A norma se aplica a empreendimentos que utilizam recursos naturais ou possam causar poluição, como atividades de produção, transporte e comercialização de produtos potencialmente poluentes. O cadastro passa a ser feito de forma integrada ao sistema do Ibama, por meio do Cadastro Técnico Federal (CTF/APP), unificando informações nos âmbitos estadual e federal.

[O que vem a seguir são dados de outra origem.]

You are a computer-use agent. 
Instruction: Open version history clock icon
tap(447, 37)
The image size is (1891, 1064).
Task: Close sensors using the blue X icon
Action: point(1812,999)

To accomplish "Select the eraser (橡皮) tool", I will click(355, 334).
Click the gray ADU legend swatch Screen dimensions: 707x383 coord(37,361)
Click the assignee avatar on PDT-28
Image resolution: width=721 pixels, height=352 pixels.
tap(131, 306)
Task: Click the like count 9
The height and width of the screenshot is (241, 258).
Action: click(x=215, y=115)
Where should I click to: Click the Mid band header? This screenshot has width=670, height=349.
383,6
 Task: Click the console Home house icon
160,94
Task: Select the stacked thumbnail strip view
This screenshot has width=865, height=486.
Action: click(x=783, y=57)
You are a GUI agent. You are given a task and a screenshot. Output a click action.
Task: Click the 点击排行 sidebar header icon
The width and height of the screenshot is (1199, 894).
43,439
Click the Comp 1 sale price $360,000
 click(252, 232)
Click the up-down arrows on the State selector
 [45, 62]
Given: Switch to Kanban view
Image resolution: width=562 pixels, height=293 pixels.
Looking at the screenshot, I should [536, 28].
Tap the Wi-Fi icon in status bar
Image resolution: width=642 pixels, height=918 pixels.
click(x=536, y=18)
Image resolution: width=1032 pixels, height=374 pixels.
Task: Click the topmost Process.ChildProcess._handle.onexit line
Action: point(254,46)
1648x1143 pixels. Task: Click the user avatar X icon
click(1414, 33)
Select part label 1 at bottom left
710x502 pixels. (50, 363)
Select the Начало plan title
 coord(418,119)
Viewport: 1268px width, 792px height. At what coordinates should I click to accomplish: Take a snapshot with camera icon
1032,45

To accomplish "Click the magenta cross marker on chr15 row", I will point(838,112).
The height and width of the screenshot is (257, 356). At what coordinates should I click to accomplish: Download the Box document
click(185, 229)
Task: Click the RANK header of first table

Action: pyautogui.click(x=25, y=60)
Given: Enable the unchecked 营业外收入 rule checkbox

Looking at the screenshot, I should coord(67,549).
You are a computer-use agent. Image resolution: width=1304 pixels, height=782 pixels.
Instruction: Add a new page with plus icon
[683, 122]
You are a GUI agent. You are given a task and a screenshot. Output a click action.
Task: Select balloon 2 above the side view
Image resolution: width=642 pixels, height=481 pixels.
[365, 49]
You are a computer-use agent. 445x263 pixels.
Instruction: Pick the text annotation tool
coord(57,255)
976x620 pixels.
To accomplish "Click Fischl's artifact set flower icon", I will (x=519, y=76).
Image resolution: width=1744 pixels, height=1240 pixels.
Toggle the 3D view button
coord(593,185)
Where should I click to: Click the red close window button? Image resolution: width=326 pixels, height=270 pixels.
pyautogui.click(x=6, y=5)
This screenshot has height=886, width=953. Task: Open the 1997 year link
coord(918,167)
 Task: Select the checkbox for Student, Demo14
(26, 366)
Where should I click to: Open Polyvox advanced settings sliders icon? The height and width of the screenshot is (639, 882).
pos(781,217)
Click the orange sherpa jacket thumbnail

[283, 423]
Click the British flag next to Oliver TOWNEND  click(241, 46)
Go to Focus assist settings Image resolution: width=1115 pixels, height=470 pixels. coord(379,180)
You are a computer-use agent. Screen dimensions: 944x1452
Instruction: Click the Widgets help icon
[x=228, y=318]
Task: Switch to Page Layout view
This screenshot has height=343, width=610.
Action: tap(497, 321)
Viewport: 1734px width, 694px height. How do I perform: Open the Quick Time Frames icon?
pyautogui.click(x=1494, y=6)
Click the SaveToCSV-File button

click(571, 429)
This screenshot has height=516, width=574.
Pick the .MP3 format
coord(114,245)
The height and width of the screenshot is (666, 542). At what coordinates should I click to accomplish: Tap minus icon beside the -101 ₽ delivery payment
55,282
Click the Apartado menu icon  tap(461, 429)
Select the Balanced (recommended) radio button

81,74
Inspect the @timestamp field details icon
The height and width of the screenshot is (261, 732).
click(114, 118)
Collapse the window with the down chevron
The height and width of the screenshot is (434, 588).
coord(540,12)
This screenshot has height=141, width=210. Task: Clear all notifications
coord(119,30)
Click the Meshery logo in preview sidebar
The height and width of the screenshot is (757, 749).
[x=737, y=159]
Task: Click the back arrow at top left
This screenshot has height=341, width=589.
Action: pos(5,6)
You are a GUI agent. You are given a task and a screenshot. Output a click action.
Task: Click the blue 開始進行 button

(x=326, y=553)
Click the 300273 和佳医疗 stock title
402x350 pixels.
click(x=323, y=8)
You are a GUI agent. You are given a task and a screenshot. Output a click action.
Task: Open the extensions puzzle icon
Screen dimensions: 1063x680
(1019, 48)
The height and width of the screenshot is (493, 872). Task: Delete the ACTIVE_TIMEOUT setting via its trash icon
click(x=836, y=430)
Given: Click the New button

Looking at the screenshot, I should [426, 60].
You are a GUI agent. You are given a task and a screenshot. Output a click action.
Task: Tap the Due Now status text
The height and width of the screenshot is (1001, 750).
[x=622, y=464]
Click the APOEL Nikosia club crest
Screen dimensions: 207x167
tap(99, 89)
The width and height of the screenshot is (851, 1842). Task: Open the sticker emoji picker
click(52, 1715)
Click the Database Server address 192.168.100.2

De acordo com o órgão, a inscrição é obrigatória por estabelecimento e deve incluir todas as atividades desenvolvidas. A ausência de registro é considerada infração administrativa, sujeita a multas e outras sanções previstas na legislação ambiental. O procedimento é realizado exclusivamente pela internet, com integração automática ao cadastro estadual.
A instrução também define regras para a cobrança da TCFA/AM, cujo valor corresponde a 60% da taxa federal, variando conforme o porte do empreendimento e o potencial poluidor da atividade. O pagamento é trimestral, feito por meio de guia única emitida no sistema federal.
A norma ainda exige o envio anual de relatório de atividades potencialmente poluidoras e prevê isenção para órgãos públicos, entidades filantrópicas, agricultores de subsistência e populações tradicionais. O Ipaam orienta que os responsáveis mantenham os dados atualizados para evitar penalidades.